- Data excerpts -
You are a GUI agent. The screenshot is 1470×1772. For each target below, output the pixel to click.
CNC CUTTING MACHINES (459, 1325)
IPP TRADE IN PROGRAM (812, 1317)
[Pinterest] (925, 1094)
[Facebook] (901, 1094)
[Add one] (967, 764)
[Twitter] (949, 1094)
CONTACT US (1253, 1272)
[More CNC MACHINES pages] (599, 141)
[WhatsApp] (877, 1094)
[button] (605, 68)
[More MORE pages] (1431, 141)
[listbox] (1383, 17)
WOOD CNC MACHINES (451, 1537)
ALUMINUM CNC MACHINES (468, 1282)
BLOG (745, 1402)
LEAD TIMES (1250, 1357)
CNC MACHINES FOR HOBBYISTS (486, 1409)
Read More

- Exercise -
Copy each line containing the word "MACHINES" from the data.

- Answer to this task -
CNC CUTTING MACHINES (459, 1325)
[More CNC MACHINES pages] (599, 141)
WOOD CNC MACHINES (451, 1537)
ALUMINUM CNC MACHINES (468, 1282)
CNC MACHINES FOR HOBBYISTS (486, 1409)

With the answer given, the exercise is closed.